After making a power cable and repairing the damaged fuse holder, it powered up OK, the power supplies were right on (I think the +15V was like 15.00V). We got a few lights but not many. But after we changed the GE330 bulbs thanks to Mike SLA printed bulb extractor (!), most responded to button presses.

We tried to feed it a signal at the CM downlink frequency, but nothing happened. Nothing at all, no indication of any signal received. We proceded to debug the receive chain with the RF spectrum analyzer and did not have to go very far. Looking at the input mixer, it got the received signal alright, and we saw the local oscillator. But it was way off, 100 MHz away, at the edge of the screen. Should have been 50 MHz away.

Frequency measurement confirmed that the VCO was off, at 2196.9 MHz


Then I went, aha! This receiver must have been made for the LM, not the CM! So I checked the LM downlink frequency. But it's only 5MHz different from the CM, not 50MHz! So this receiver was re-tuned to something else after the Apollo program. The last date of calibration of the receiver is 1977. Used for Skylab maybe? An exploration satellite? Early shuttle experiments?

Anyhow, I went ahead and fed it 2246.907 MHz, hoping that it would receive something in the neighborhood of that. And it did! After some hesitation, we got the "locked" green light, and the received signal indication moved towards the little green area.

It turns out this receiver is not sensitive at all. It was meant to be connected directly to the transponder after an attenuator. It has its own variable 10-30 dB attenuator right upfront too.
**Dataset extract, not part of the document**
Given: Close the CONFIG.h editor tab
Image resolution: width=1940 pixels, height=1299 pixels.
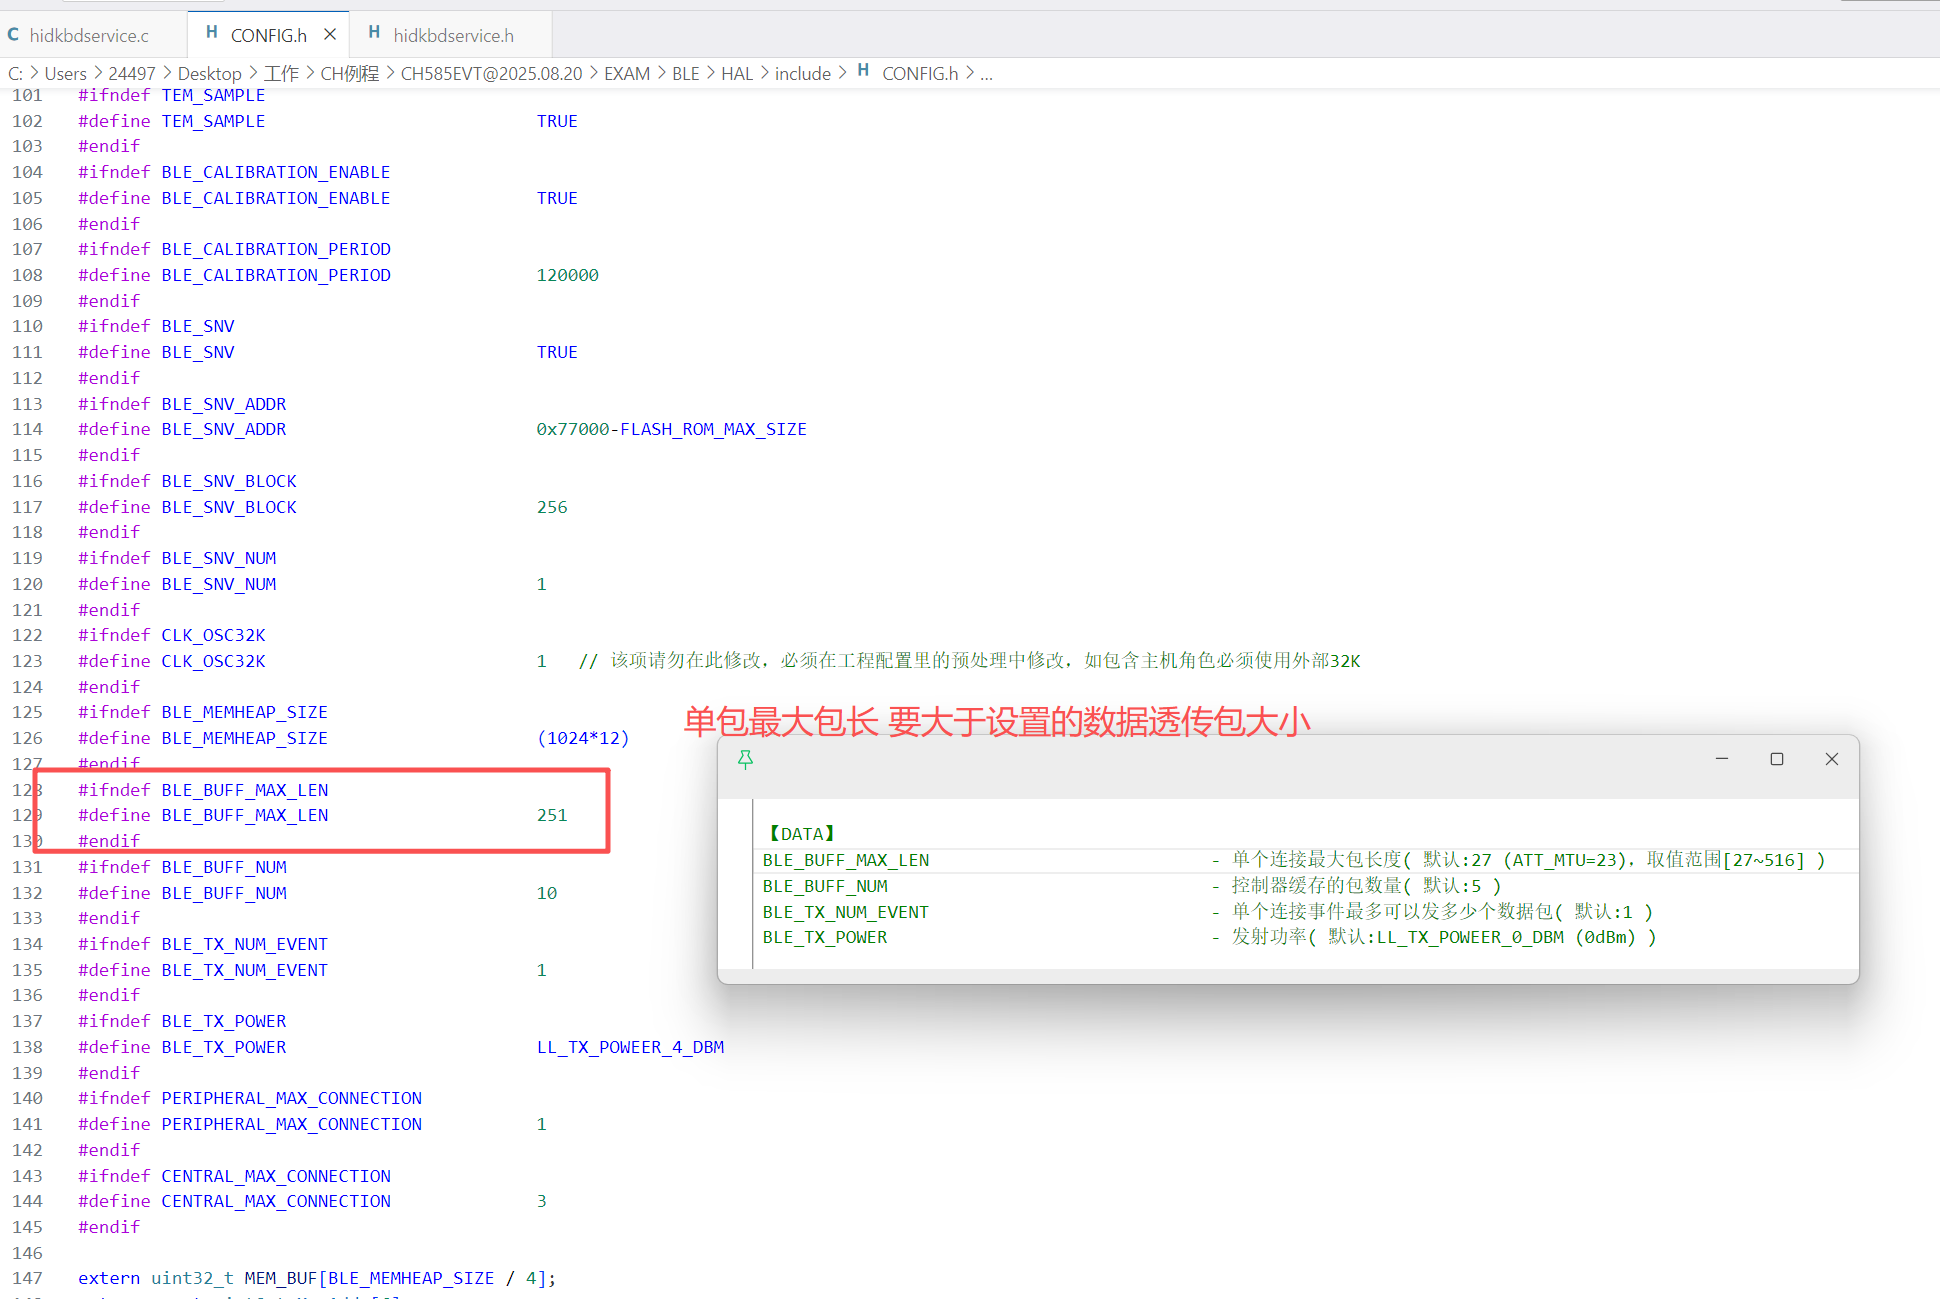Looking at the screenshot, I should [x=330, y=35].
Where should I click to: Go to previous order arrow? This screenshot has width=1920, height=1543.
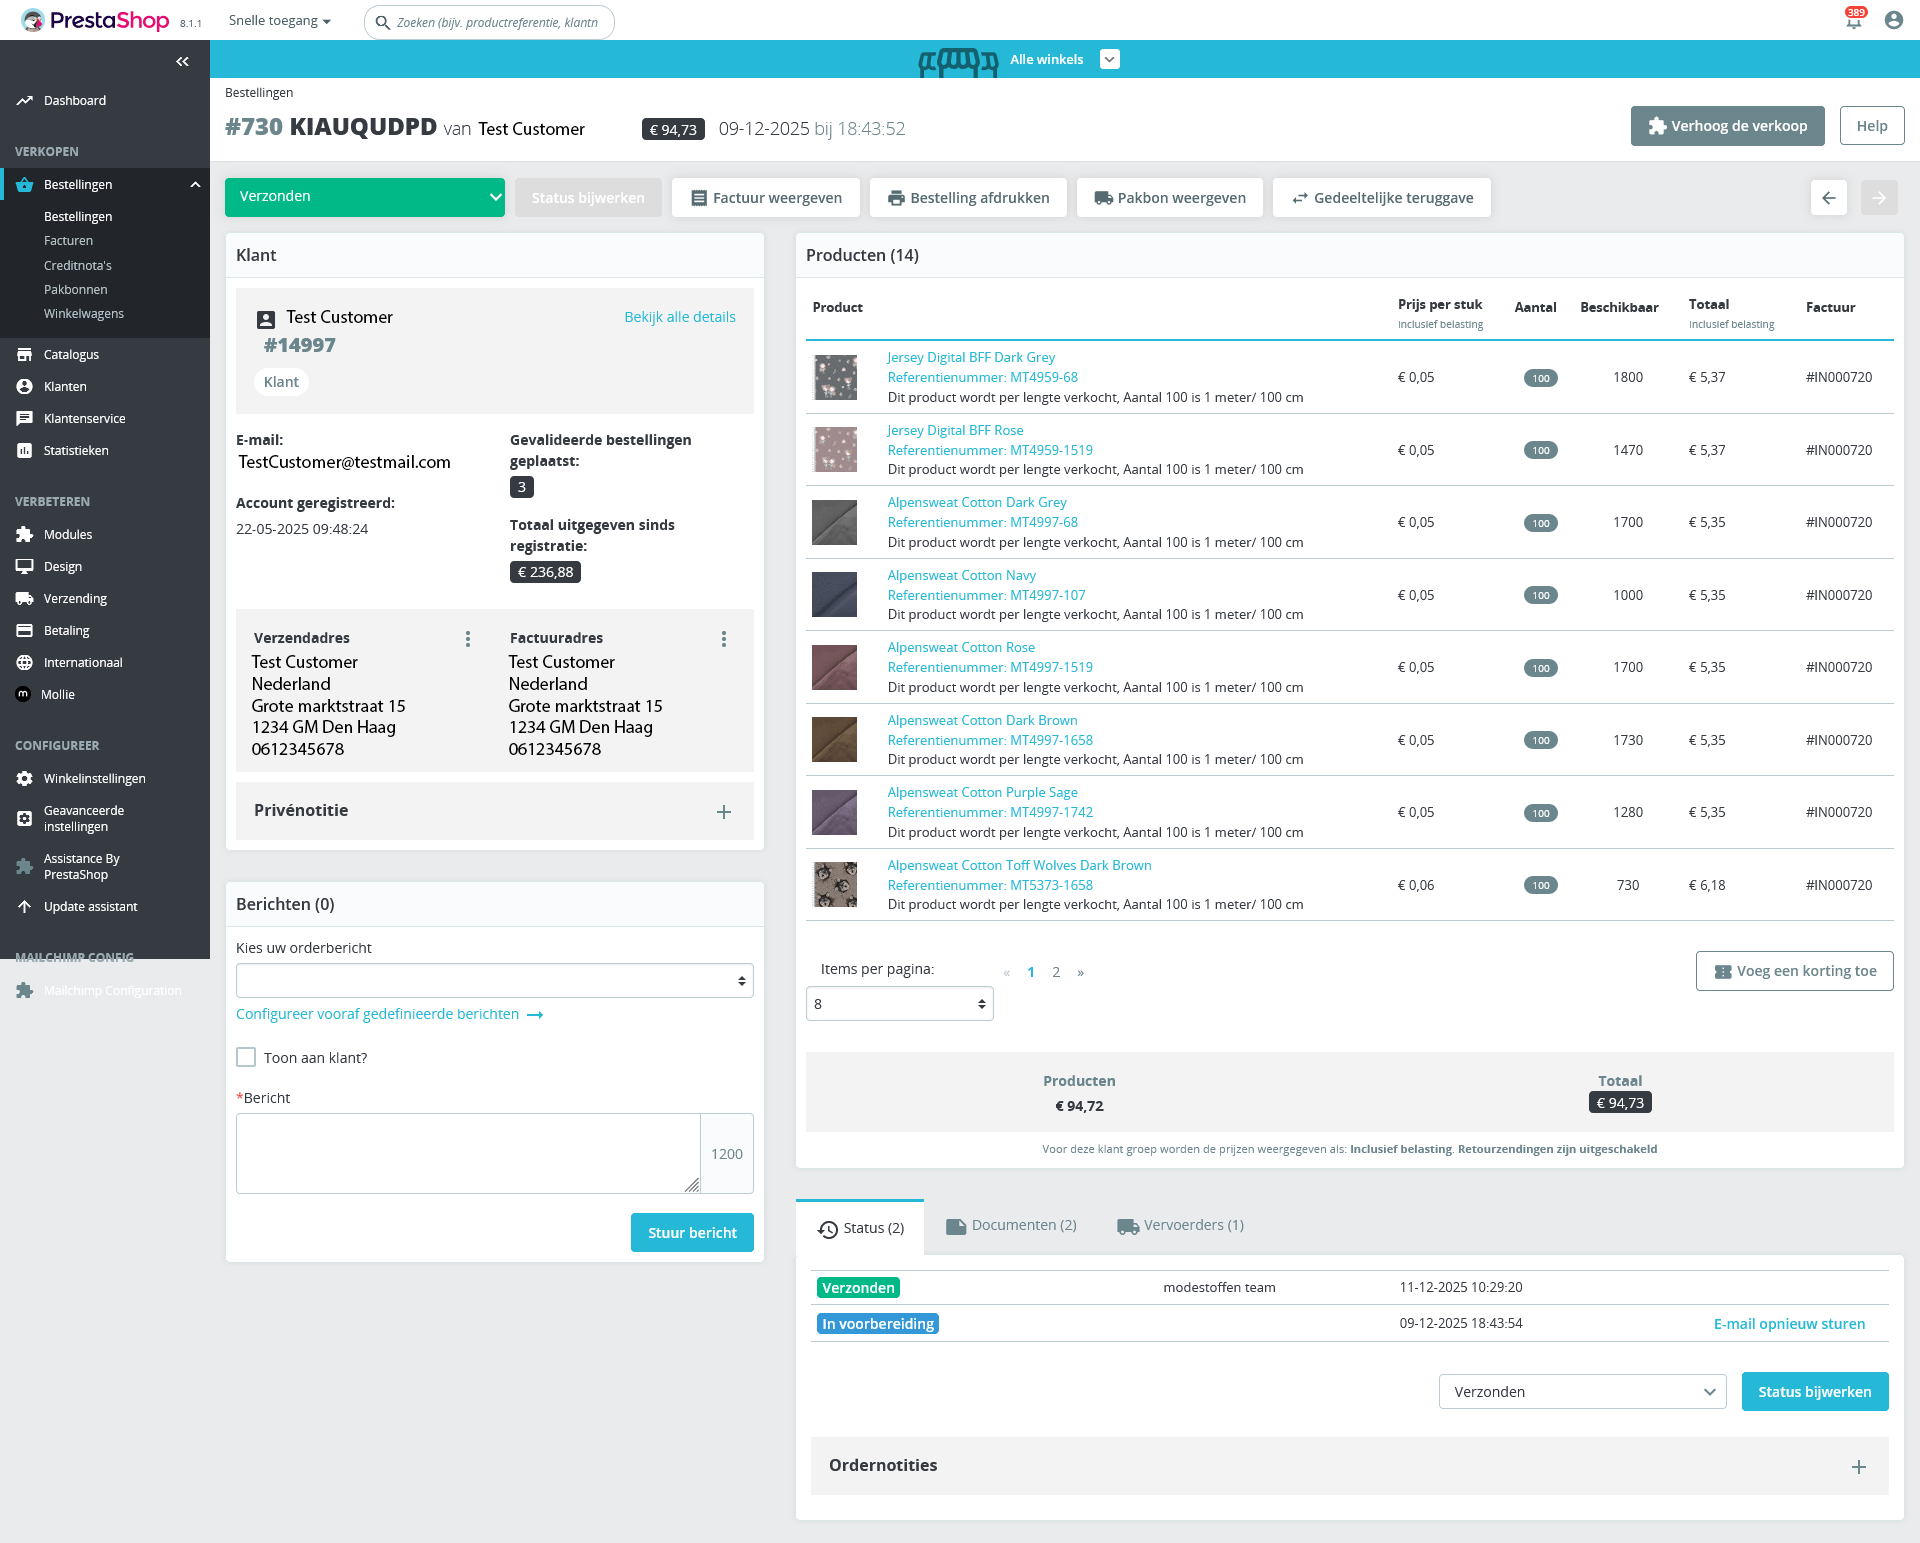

We had to feed it -20 dBm to get into the green. 

Now we have to find out how to get it configured back to the Apollo frequencies. If it's just changing the VCO crystal, that might not be too hard, but if it requires internal tuning, that is going to be way more difficult. There are many variable L and C adjustments in the VCO, maybe 10 poking through the cover.

If we can do that, then we have a receiver with the whole PM demodulation section, including the Voice signal extraction, on the bottom left gold connectors.

More exciting work in perspective.

Marc

Apollo PM Test Receiver First Light

Comments

If the last use was around 1977, could have been used in the development of the Voyager program or for the Viking missions. From what i can dimly remember, those had similar radio setups with ranging setups based on Apollo. There is also the possibility NASA had set up a dedicated frequency for "no fly" equipment used for training and testing like simulators or ground testing/debugging to prevent interference with any "real" equipment that might be around or on the launch pad.

Rene Schickbauer

This is great! The Apollo USB system was part of my education as an RF engineer. Love seeing this old hardware powered back up! Love your channel.

We know the other boxes have non Apollo modifications. Some you can see because legends have been taped over. Other detail modifications such as frequency on hand written stickers and summarizing the hardware mods. This box has a subcarrier mod from the button legend, but said nothing about a frequency mod.